Available data:
>>>

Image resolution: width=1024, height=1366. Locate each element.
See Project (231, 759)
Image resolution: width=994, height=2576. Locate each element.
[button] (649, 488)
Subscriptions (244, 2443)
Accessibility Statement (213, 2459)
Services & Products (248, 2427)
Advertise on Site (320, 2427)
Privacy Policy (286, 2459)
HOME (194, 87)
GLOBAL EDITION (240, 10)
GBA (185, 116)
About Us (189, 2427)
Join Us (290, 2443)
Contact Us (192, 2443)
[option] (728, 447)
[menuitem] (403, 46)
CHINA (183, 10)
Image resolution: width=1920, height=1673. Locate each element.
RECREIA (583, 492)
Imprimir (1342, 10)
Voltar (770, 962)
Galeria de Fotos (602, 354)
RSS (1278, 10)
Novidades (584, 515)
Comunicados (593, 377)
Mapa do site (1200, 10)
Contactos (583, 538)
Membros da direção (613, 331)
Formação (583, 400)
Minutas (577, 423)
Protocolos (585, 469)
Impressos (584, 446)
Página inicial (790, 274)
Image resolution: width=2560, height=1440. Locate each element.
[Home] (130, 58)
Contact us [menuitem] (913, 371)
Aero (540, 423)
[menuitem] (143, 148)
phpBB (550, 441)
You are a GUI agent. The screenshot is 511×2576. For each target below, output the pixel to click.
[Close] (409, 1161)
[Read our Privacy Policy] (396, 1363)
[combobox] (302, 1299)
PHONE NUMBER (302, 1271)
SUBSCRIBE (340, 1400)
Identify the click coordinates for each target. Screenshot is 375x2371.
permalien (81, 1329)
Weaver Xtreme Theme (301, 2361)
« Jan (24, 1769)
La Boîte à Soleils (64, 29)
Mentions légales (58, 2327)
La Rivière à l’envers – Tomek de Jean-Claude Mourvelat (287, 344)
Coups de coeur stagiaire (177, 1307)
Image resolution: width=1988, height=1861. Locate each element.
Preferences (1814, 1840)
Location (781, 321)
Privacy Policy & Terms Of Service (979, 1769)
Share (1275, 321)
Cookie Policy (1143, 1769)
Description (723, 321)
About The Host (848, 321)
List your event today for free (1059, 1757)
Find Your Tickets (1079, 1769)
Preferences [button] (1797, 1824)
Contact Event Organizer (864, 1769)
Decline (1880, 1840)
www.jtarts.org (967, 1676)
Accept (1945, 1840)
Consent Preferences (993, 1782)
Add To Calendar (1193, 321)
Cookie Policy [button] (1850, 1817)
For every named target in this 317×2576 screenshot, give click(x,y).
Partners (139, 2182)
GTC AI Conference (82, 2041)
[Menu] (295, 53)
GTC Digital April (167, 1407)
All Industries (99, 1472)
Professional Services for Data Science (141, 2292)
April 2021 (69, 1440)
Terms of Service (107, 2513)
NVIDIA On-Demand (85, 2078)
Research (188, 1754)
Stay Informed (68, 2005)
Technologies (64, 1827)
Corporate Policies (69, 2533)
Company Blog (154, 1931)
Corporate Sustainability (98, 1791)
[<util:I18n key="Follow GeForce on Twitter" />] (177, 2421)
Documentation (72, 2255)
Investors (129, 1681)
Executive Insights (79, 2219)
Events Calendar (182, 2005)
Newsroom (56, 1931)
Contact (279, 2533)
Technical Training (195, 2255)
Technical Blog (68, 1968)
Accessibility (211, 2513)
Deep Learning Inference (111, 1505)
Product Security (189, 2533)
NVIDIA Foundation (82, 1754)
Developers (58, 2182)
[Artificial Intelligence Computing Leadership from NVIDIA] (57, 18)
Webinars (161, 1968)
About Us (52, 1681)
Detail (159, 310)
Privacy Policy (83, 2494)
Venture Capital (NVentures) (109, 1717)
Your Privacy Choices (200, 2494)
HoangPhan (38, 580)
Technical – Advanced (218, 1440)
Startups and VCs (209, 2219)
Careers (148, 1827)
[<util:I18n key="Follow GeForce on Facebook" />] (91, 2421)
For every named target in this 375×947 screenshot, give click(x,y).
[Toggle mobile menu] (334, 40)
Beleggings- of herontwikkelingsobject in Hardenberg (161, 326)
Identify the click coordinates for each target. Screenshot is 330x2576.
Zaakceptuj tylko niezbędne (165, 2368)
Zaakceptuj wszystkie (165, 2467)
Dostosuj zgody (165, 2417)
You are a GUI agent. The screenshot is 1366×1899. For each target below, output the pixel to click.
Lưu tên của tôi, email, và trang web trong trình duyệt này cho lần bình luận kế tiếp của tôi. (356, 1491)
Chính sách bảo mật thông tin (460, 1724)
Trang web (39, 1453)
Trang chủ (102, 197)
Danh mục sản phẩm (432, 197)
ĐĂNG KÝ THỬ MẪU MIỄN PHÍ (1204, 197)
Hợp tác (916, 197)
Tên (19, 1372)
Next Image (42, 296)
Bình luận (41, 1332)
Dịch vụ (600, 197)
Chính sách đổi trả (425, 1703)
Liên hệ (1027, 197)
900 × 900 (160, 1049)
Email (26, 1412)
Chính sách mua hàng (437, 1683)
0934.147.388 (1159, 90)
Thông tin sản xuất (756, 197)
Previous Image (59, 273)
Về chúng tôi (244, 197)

<<<

Task to carry out:
Wherever the string "luận" is found in the entries, copy the line it sits in.

Solution:
Lưu tên của tôi, email, và trang web trong trình duyệt này cho lần bình luận kế tiếp của tôi. (356, 1491)
Bình luận (41, 1332)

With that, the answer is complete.